Kadaparthy is a large village and Gram panchayat of Nakrekal mandal, Nalgonda district, in Telangana state of India. with total 729 families residing. The Kadaparthy village has population of 2680 of which 1300 are males, while 1380 are females, as per Population Census 2011. The village is five kilometers away from the national highway 9 (Nakrekal).

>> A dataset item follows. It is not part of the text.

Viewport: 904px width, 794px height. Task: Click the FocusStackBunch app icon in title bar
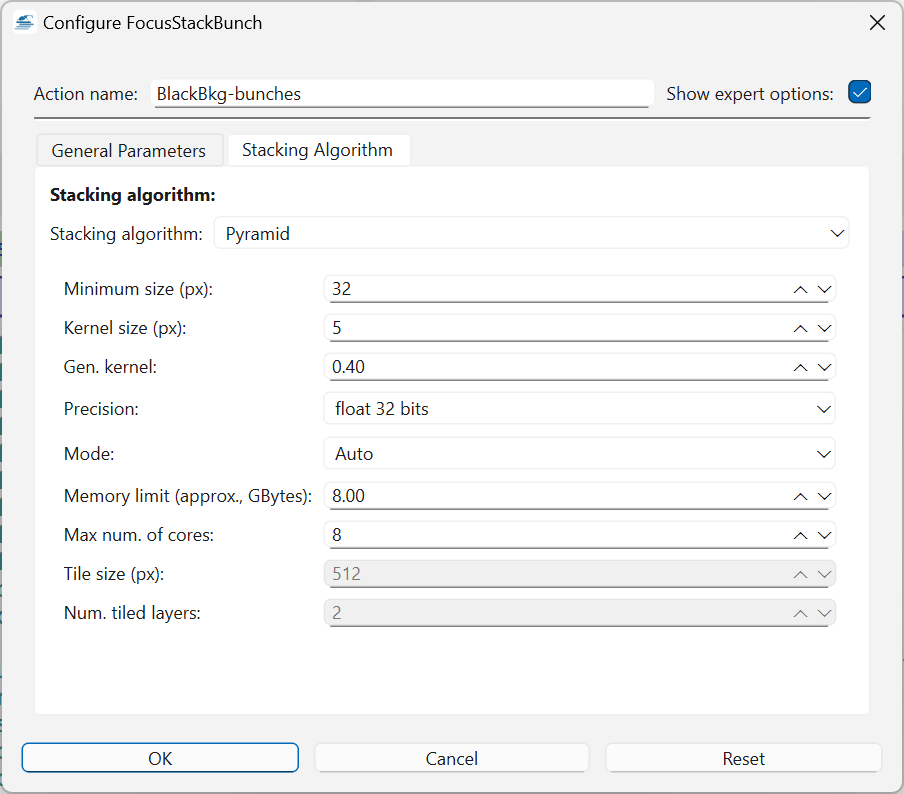(24, 23)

In Kadaparthy village, the population of children from ages 0–6 is 272, which makes up 10.15% of the total population of the village. The Average Sex Ratio of Kadaparthy village is 1062, which is higher than the Andhra Pradesh state average of 993. The Child Sex Ratio for the Kadaparthy as per census is 889, lower than Andhra Pradesh's average of 939.

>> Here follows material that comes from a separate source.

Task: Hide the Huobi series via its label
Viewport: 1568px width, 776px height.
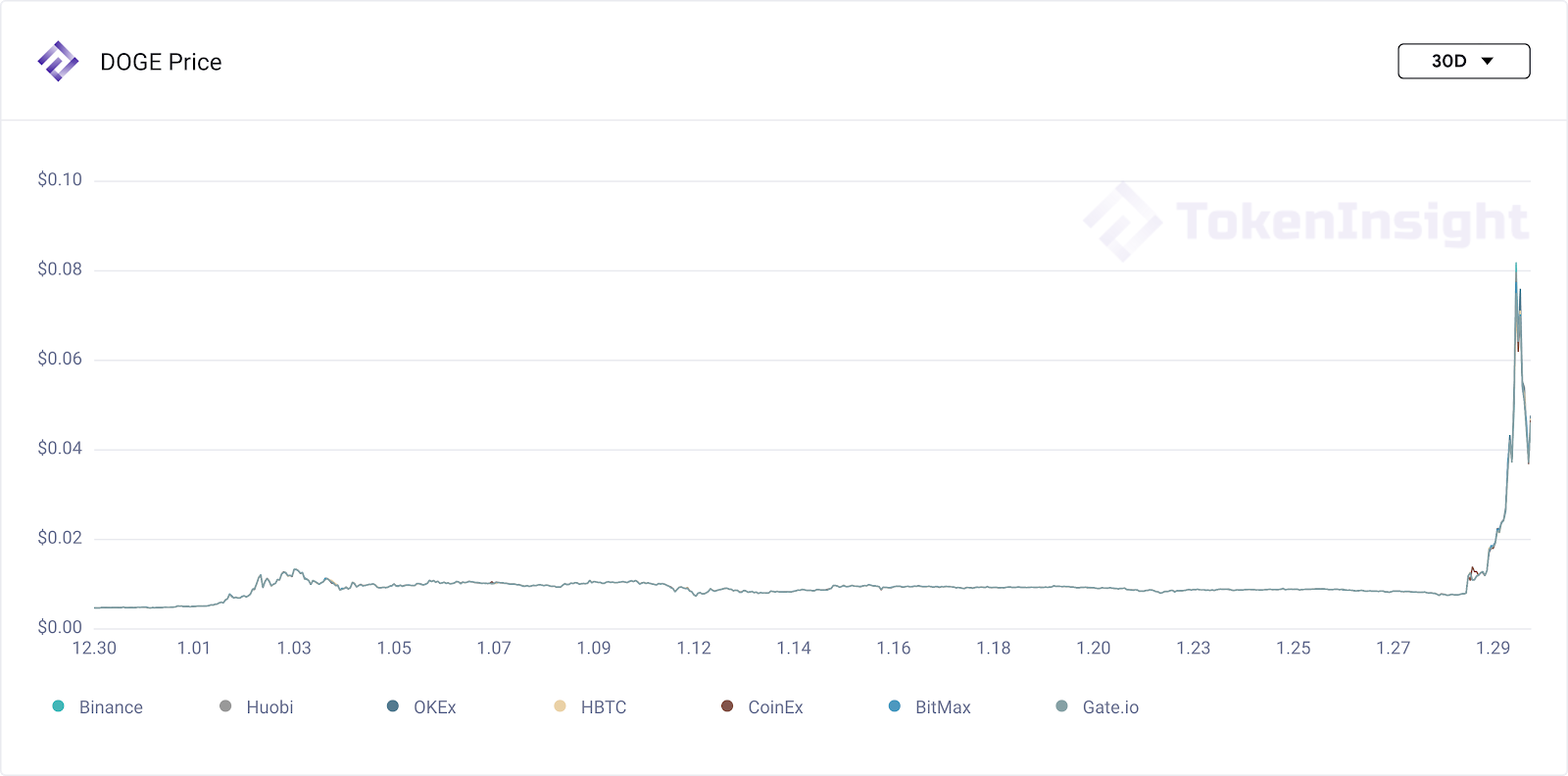Action: [x=270, y=707]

Kadaparthy village has a lower literacy rate compared to Andhra Pradesh. In 2011, the literacy rate of Kadaparthy village was 61.38%, compared to 67.02% of Andhra Pradesh. In Kadaparthy, the Male literacy stands at 71.97% while the female literacy rate was 51.60%.

As per constitution of India and Panchyati Raaj Act, Kadaparthy village is administrated by Sarpanch (Head of Village), who is elected representative of the village.

Kadaparthy Data

| Particulars | Total | Male | Female |
|---|---|---|---|
| Total No. of Houses | 729 | - | - |
| Population | 2,680 | 1,300 | 1,380 |
| Child (0-6) | 272 | 144 | 128 |
| Schedule Caste | 567 | 262 | 305 |
| Schedule Tribe | 3 | 0 | 3 |
| Literacy | 61.38 % | 71.97 % | 51.60 % |
| Total Workers | 1,452 | 732 | 720 |
| Main Worker | 1,427 | 0 | 0 |
| Marginal Worker | 25 | 7 | 18 |

== Caste Factor ==
Schedule Caste (SC) constitutes 21.16 % while Schedule Tribe (ST) were 0.11 % of total population in Kadaparthy village.